▶ [Problem to work on]
The lines wanted are those from the one containing "Favorite the document with the star icon" to the last line of the entries below; output them exactly, leaving out pictures.

▶ [Data to use]
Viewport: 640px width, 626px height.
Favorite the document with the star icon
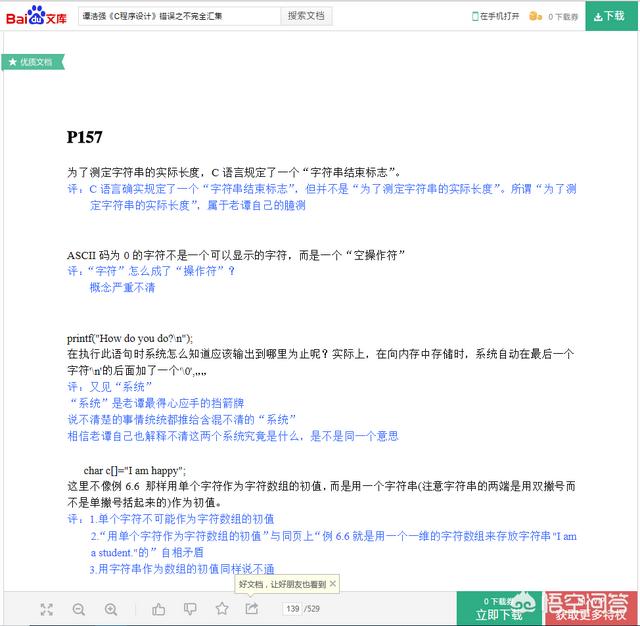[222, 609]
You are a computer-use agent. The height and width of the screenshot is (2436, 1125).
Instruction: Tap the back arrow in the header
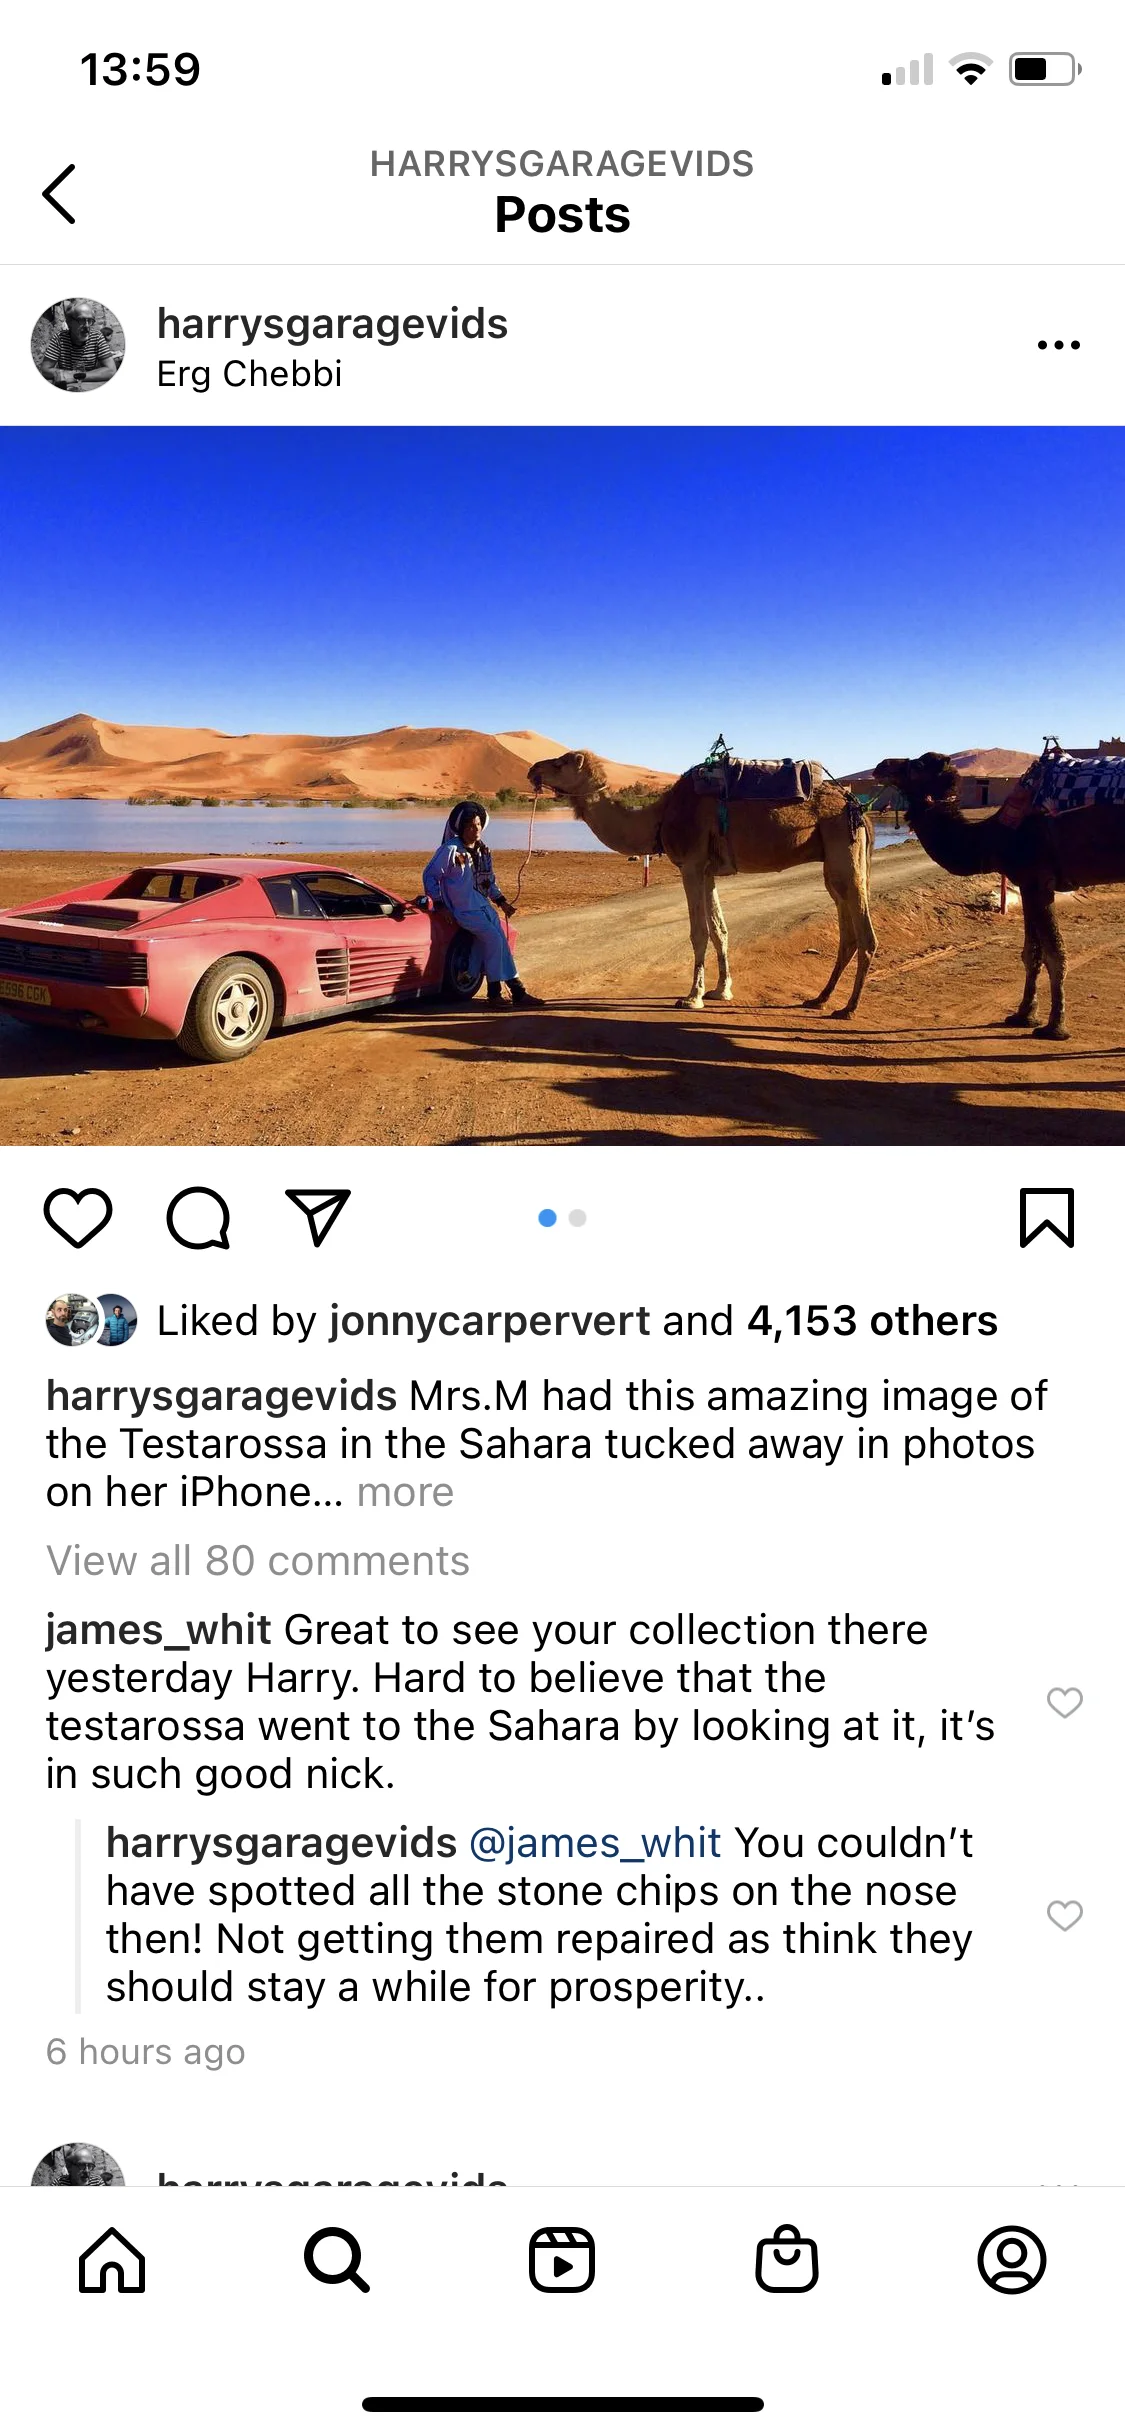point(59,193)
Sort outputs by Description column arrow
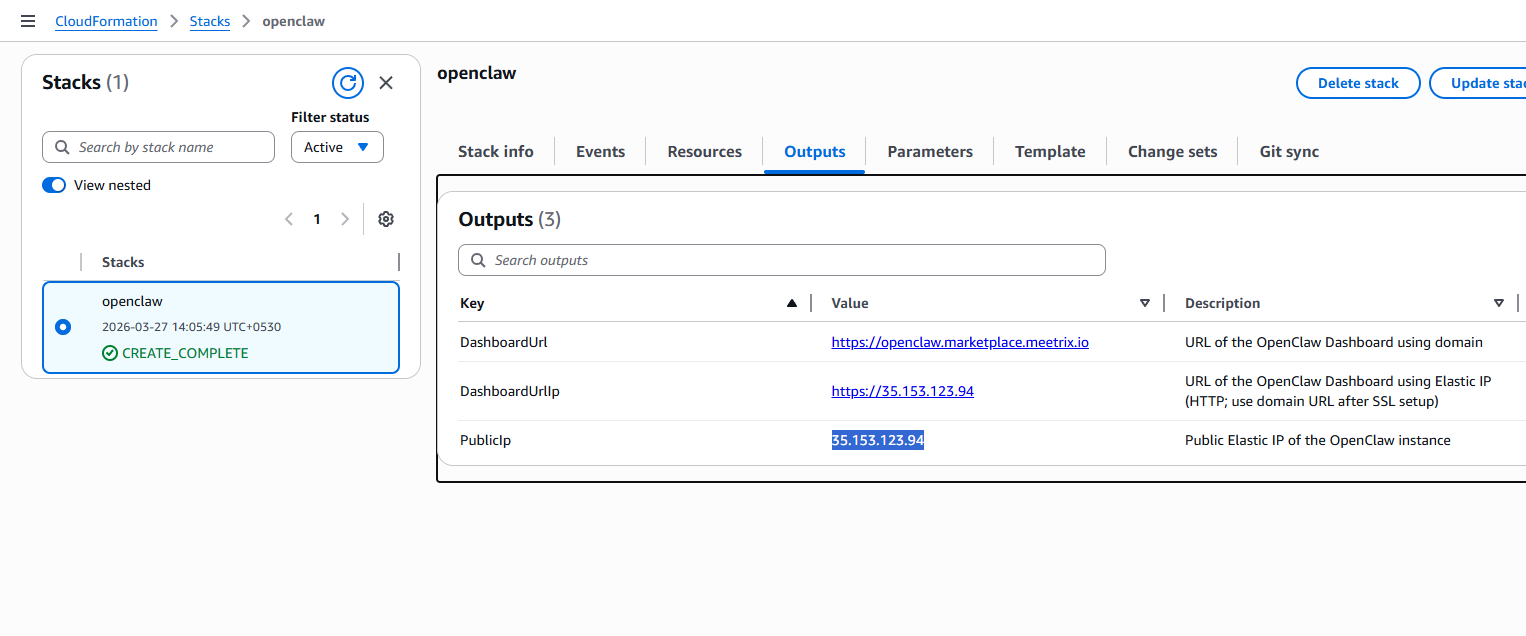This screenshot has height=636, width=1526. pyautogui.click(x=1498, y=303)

▶ [Answer to this problem]
Favorite the document with the star icon
[222, 609]
You are a computer-use agent. The height and width of the screenshot is (2436, 1125).
Instruction: Tap the back arrow in the header
point(59,193)
Sort outputs by Description column arrow
This screenshot has height=636, width=1526. pyautogui.click(x=1498, y=303)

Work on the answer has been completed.